A former cop and another man have been fined after a failed attempt to castrate two bulls in a Paengaroa service station carpark resulted in severe infection, undue distress and eventual euthanasia.
Former police officer John Raymond Thomson, 65, of Ōpōtiki, and Anthony Michael Green, 74, of Katikati, were sentenced after pleading guilty in the Tauranga District Court on animal welfare charges laid by the SPCA.
Thomson pleaded guilty to two charges relating to castrating a cattle beast aged 14 months with a high-tension band without pain relief.
The maximum penalty for each charge is a $3000 fine.
Green admitted two charges of failing to ensure an ill or injured animal received treatment that alleviated any unreasonable or unnecessary pain, or distress.
The maximum penalty for each offence is 12 months' prison or a fine of $50,000.
The SPCA prosecution relates to the botched castration of two 14-month-old Friesian bulls carried out by Thomson after he sold them to Green late last year.
The SPCA summary of facts stated Green, who was not an experienced farmer, bought the bulls to help keep the grass down in paddocks on his lifestyle property.
Green and Thomson agreed the animals should be castrated before being handed over.
About September 4, the defendants met at Thomson's Paengaroa property where he tried to castrate the bulls using the standard process of tightly fitting an approved rubber ring or band to the animals' testes.
When he was unable to do so, Thomson loaded the bulls onto a trailer and drove to a nearby Paengaroa service station carpark with Green following.
After buying cable ties and some thick rubber bands from the service station, Thomson again tried to castrate the bulls by placing the rubber bands around their testes.
Thomson did not use any anaesthetic.
He told Green the bulls' testes would fall off in about eight weeks, and if this did not happen he would do the procedure again.
Green then drove the trailer with the bulls to his property in Whakamarama.
On October 16, the SPCA received a call of concern about two bulls on Green's property that appeared unwell, and an SPCA inspector and a veterinarian visited.
SPCA said it was immediately apparent the bulls were infected in their testes area and a putrid odour could be smelt from some distance away.
Their testes developed severe infections, including gangrene and sepsis, which would have caused the bulls undue pain and distress, and were surgically removed,
Green told the SPCA inspector he didn't believe anything was wrong with the animals and they seemed content and happy.
He told the inspector he was waiting for eight weeks after the castration attempt to see if the testes would fall off, as Thomson advised him to do.
The vet provided clear post-operative care advice and told Green to call the clinic if any concerns arose. One of the bulls subsequently developed sepsis and was euthanised.

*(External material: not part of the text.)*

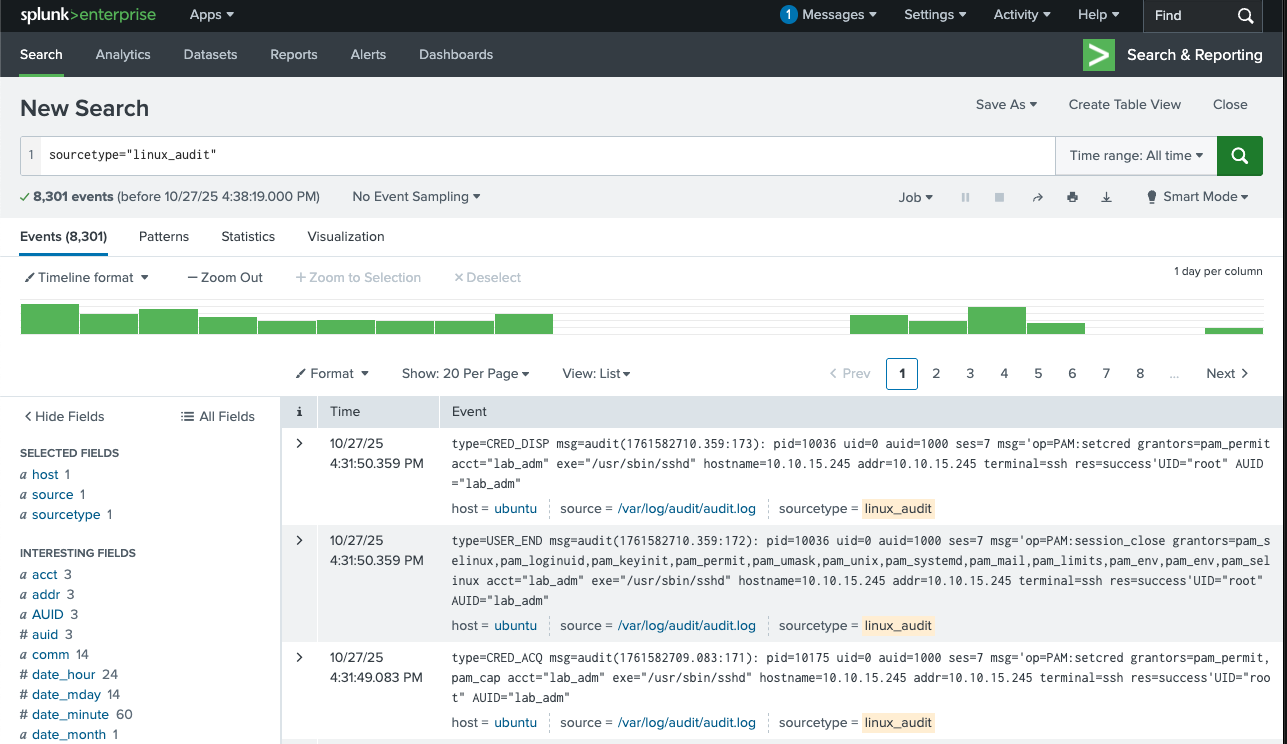The height and width of the screenshot is (744, 1287).
Task: Click the Search & Reporting app icon
Action: 1099,55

Following the September 29 court appearance, Judge David Cameron has released his written reserve decision to the Bay of Plenty Times.
The judge said Thomson failed to seek advice from a veterinarian on how to carry out the procedure, had no previous experience of castrating cattle, nor received training in the correct use of the method.

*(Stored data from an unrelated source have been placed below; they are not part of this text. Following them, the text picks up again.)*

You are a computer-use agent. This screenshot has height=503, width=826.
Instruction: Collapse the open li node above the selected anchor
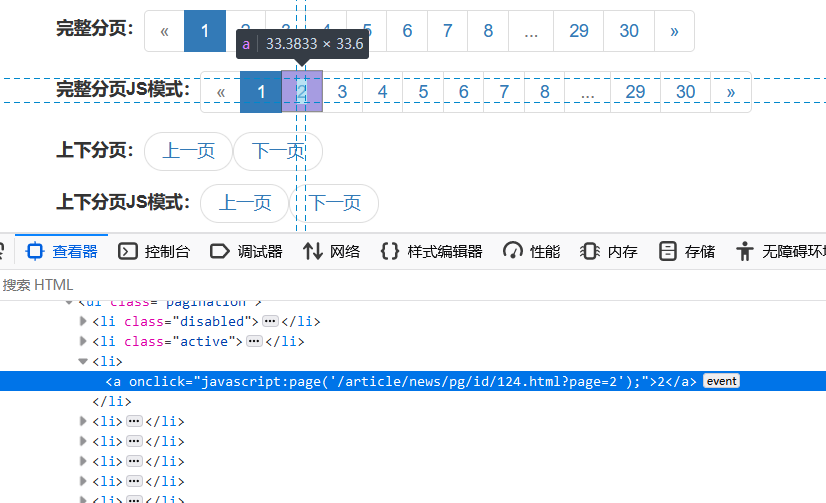click(83, 361)
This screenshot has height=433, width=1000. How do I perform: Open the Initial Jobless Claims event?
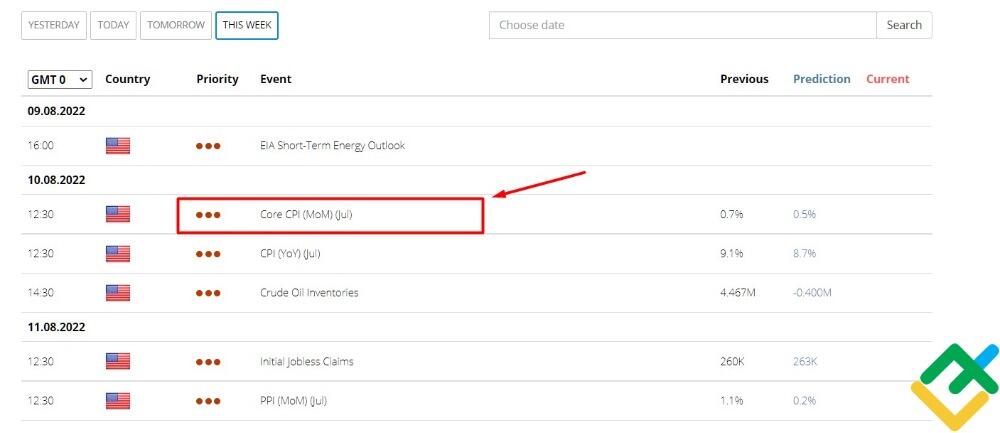[x=306, y=361]
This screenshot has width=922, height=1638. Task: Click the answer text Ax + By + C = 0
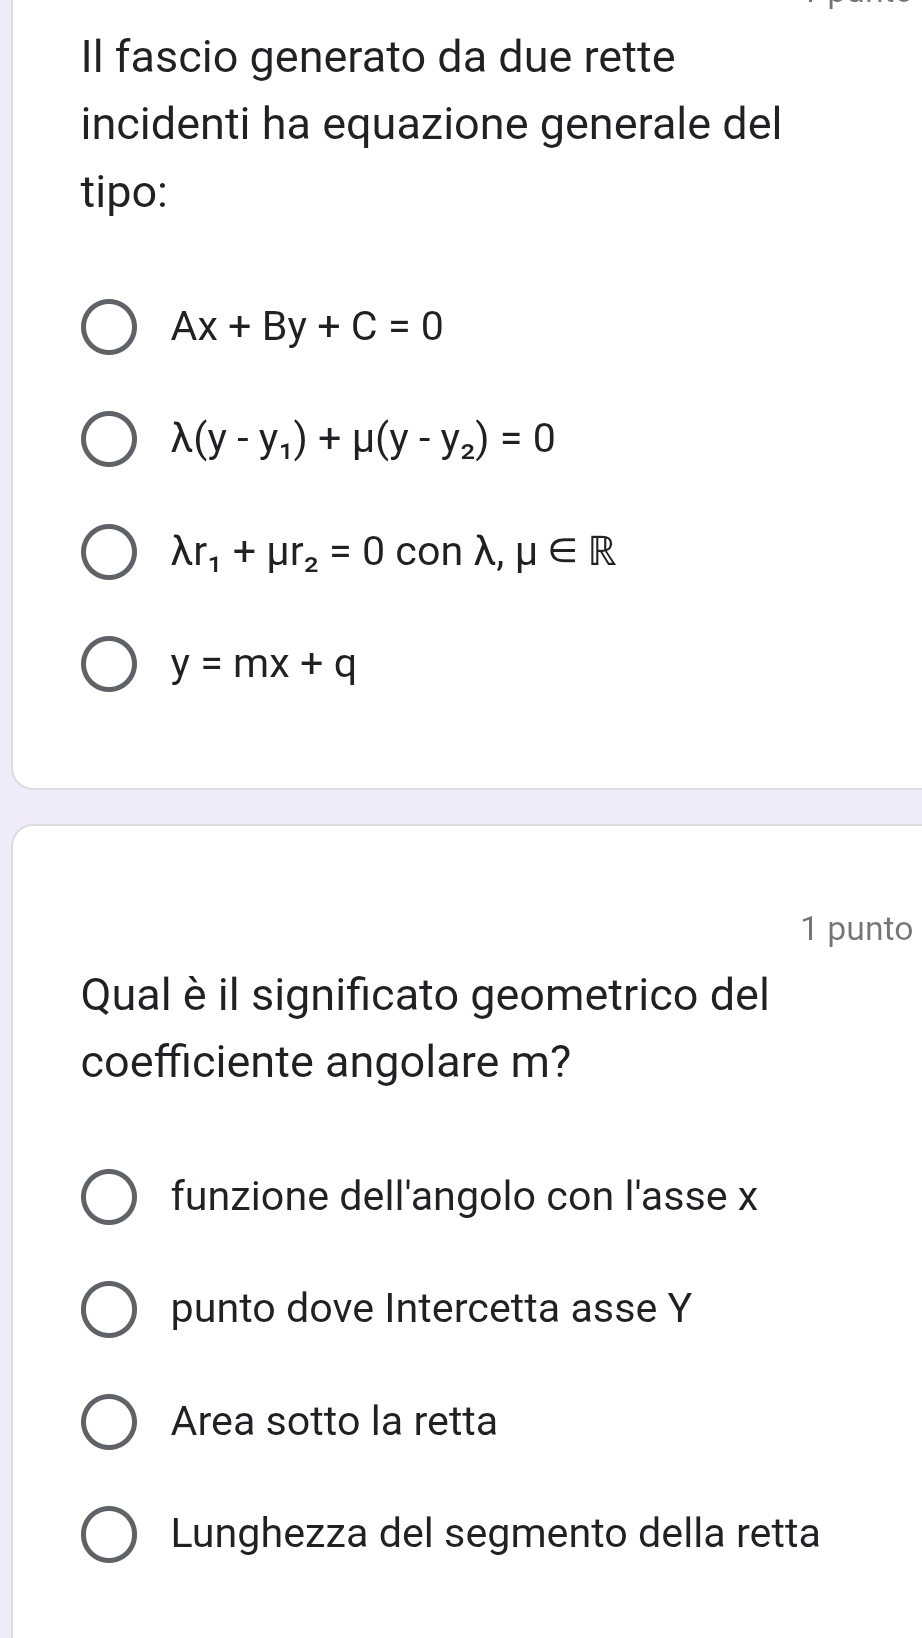[306, 327]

"Despite the lack of experience, Mr Thomson took it upon himself to attempt to castrate the bulls using a totally ineffective method.

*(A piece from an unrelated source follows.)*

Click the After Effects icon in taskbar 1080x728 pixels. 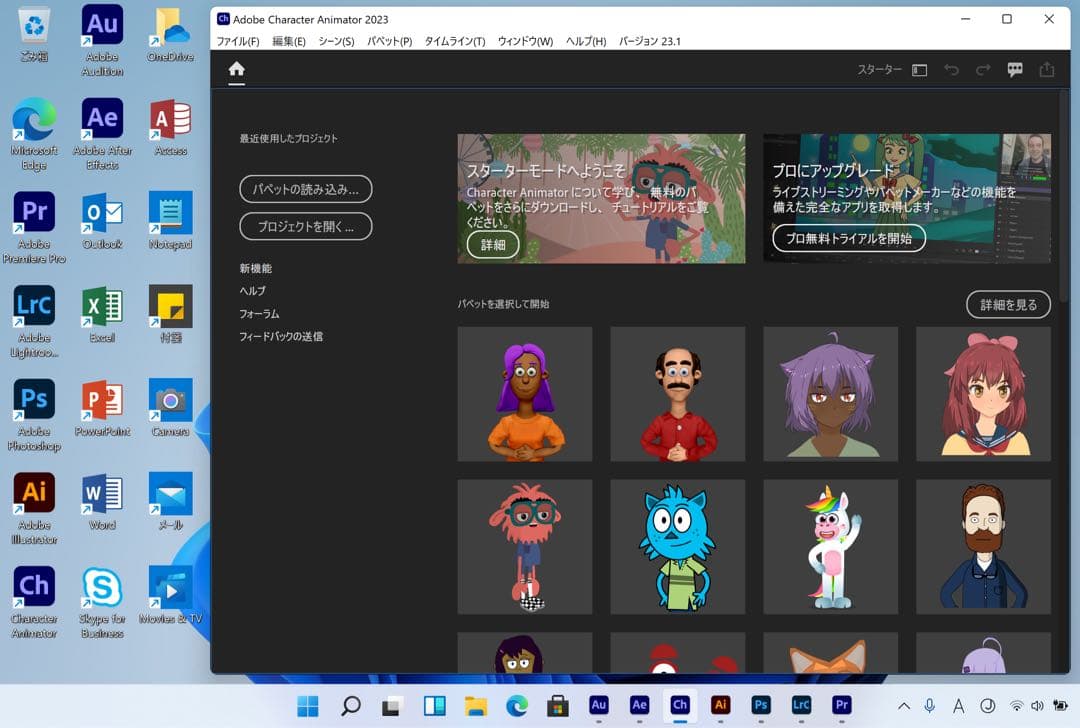(639, 705)
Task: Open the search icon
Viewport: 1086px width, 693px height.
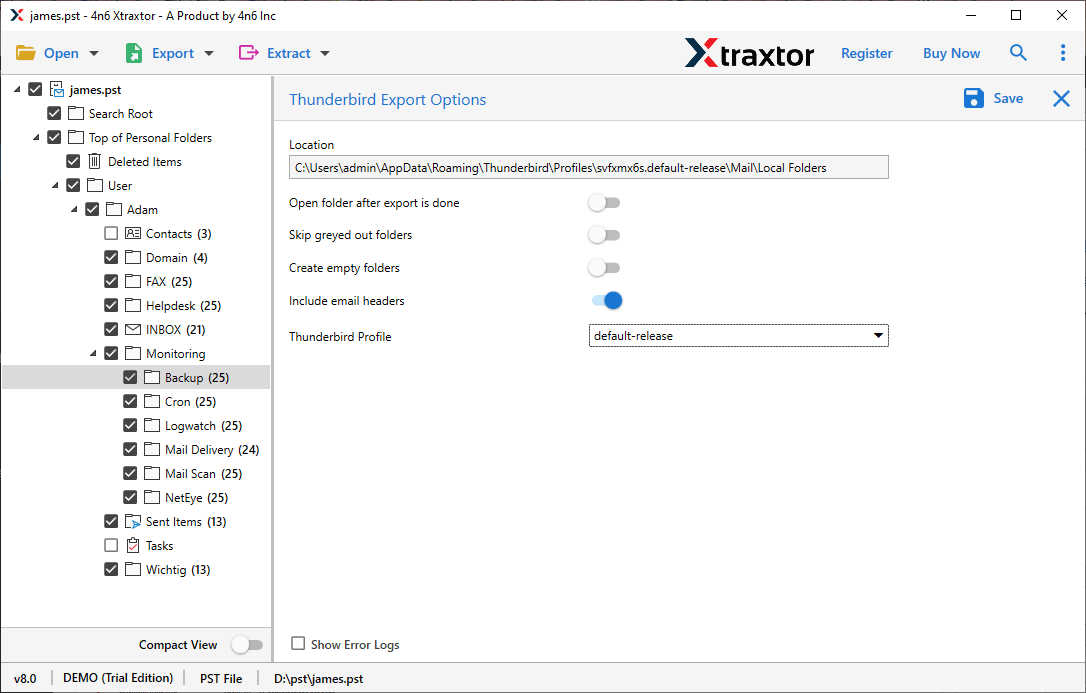Action: pos(1018,52)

"As such, the bulls' testes and scrotum swelled to two to three times their normal size. This caused inadequate tissue perfusion, necrosis, gangrene and sepsis. These then caused secondary bacterial infection and undue pain and distress."
Cameron also said the fact Thomson claimed he sought advice from a neighbouring farmer was not an excuse for his failure.
The judge said in relation to Green's offending, veterinary advice showed both animals were infected in their testes area.
"The veterinarian concluded that the animals' veterinary needs had been disregarded, and there was ample opportunity to remedy the situation," Judge Cameron said.
"Both Mr Thomson and Mr Green have to be held accountable for their actions, and I denounce their conduct and seek to deter them and like-minded individuals from failing to care for animals properly."
Judge Cameron said he found both men were equally culpable, but in different ways, and fined each defendant $3900, after taking into account their previous good characters, lack of prior convictions and guilty pleas.
The judge ordered the fines to be paid to the SPCA, along with $600 costs towards SPCA's legal costs, and $1809.90 in reparation for veterinary expenses.
Thomson and Green must pay a half-share each of the legal costs and reparation.
In a written statement, SPCA chief executive Andrea Midgen said the improper way in which this procedure was carried out was "inhumane and totally avoidable".
"It never ceases to amaze me how some people don't seem to understand that animals feel pain just like we do, and in this case, the bulls would have felt severe pain
for many days after.
"With no anaesthetic, these animals would have suffered immediate pain throughout the procedure and as incorrect tools were used, including rubber bands and cable ties, the animals would have felt that pain for days afterwards."